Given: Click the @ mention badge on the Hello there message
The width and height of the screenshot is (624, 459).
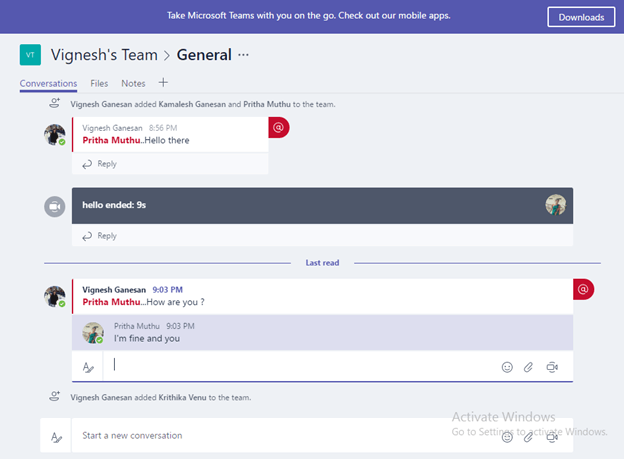Looking at the screenshot, I should (x=279, y=127).
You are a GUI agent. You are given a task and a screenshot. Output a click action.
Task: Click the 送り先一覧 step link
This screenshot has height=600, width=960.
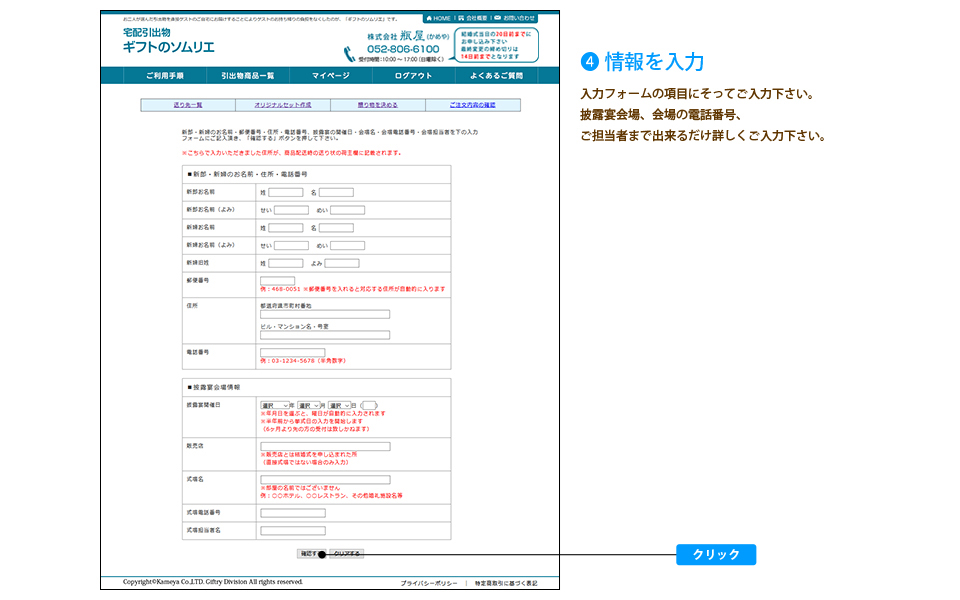pyautogui.click(x=188, y=105)
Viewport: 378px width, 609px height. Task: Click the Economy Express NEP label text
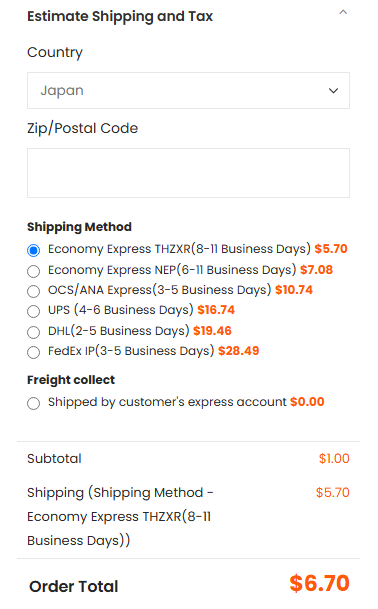coord(172,270)
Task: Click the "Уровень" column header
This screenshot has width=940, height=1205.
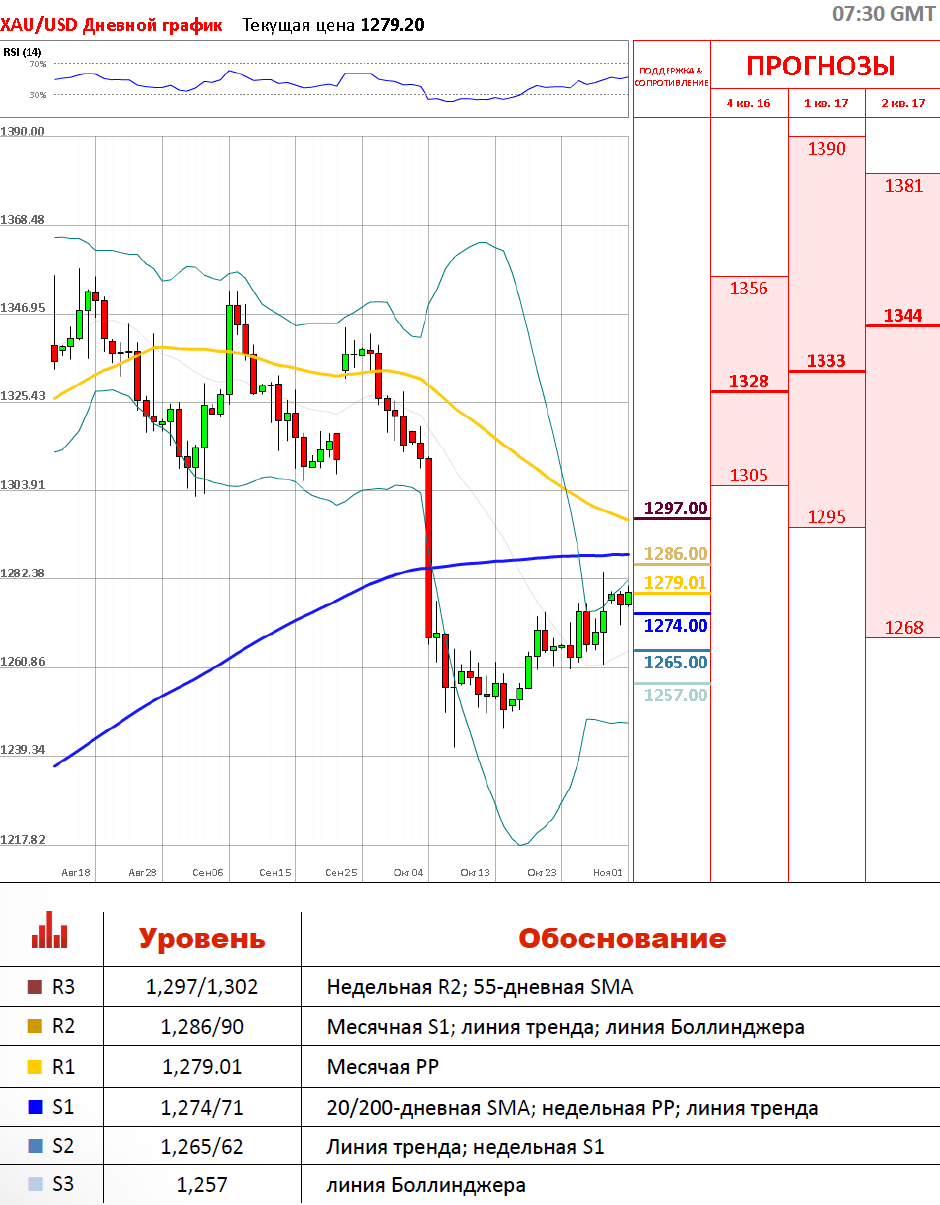Action: pyautogui.click(x=202, y=939)
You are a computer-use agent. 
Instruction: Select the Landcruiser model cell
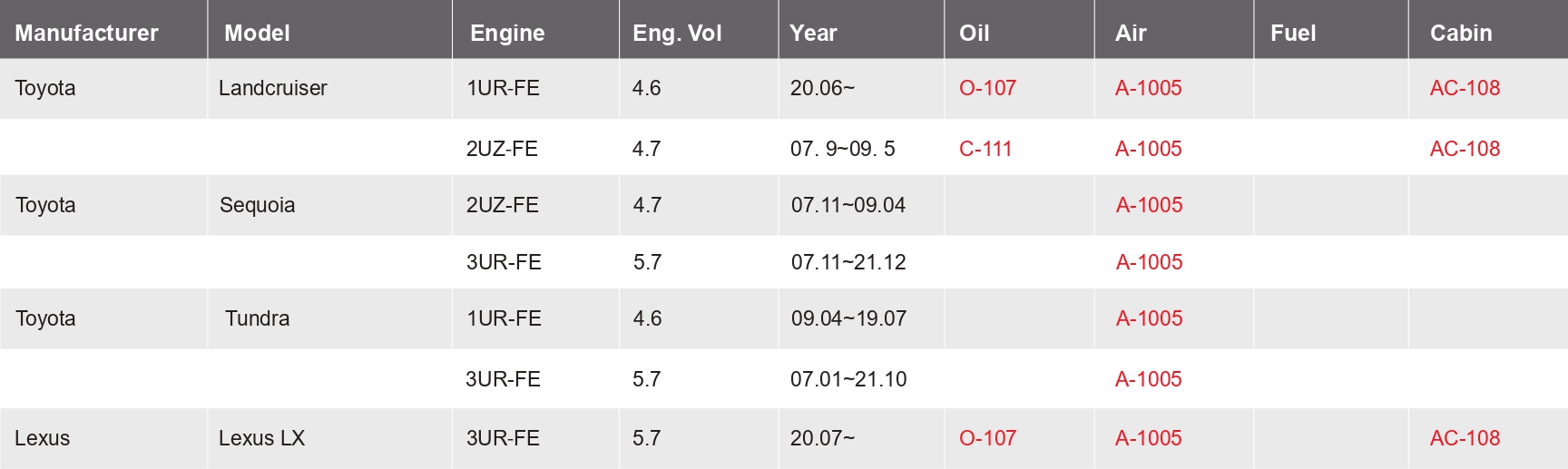pos(272,88)
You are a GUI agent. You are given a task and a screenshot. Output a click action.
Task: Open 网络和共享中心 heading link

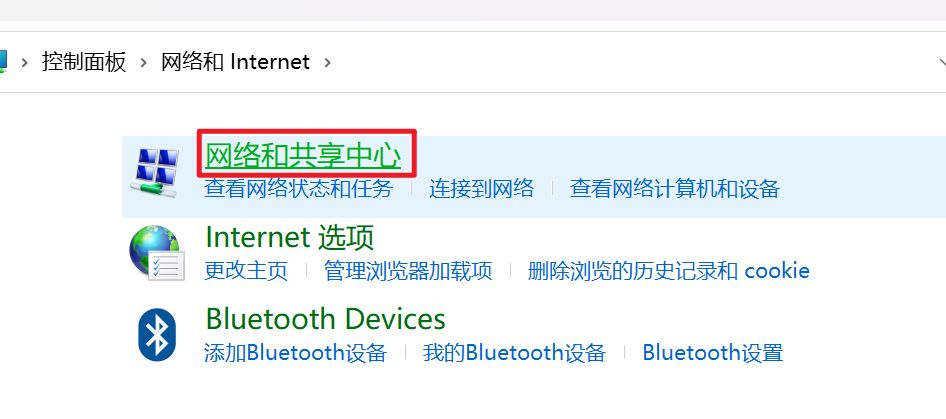click(x=303, y=156)
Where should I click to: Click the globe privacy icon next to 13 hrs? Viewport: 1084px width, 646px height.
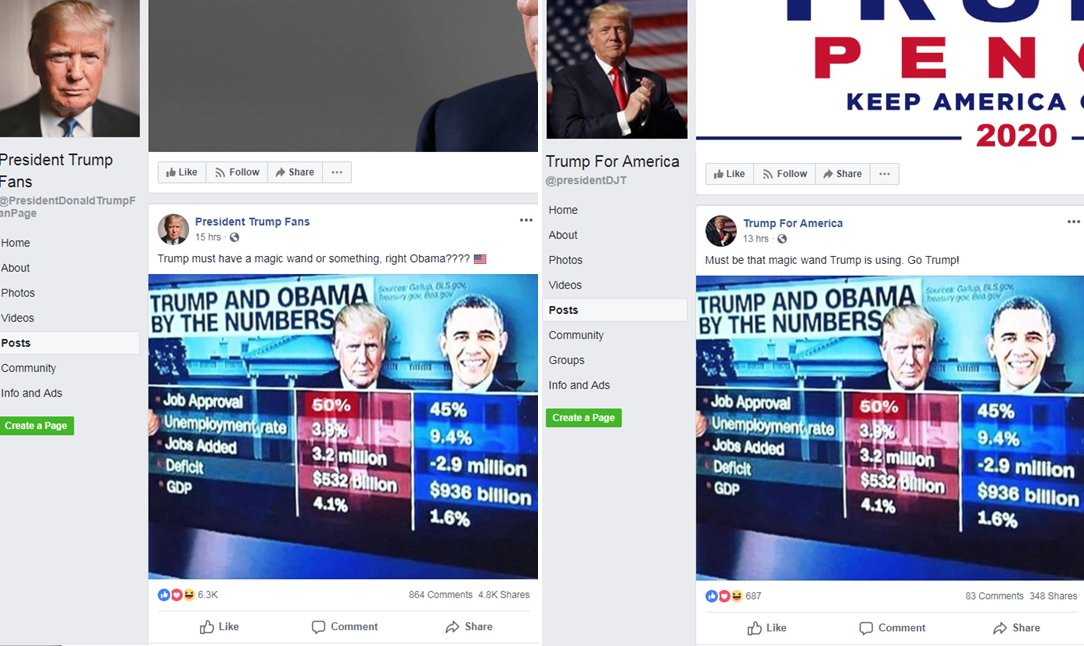click(x=782, y=239)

> Problem statement:
Your copy must repeat the data word for word and show none of its images.

> Task solution:
Given: Click the @ mention badge on the Hello there message
The width and height of the screenshot is (624, 459).
Looking at the screenshot, I should (x=279, y=127).
You are a GUI agent. You are given a task and a screenshot. Output a click action.
Task: Click the 送り先一覧 step link
This screenshot has height=600, width=960.
pyautogui.click(x=188, y=105)
Viewport: 378px width, 609px height. Task: Click the Economy Express NEP label text
coord(172,270)
Task: Click the "Уровень" column header
This screenshot has width=940, height=1205.
Action: pyautogui.click(x=202, y=939)
You are a computer-use agent. 
Instruction: Select the Landcruiser model cell
pos(272,88)
You are a GUI agent. You are given a task and a screenshot. Output a click action.
Task: Open 网络和共享中心 heading link

click(x=303, y=156)
Where should I click to: Click the globe privacy icon next to 13 hrs? Viewport: 1084px width, 646px height.
click(x=782, y=239)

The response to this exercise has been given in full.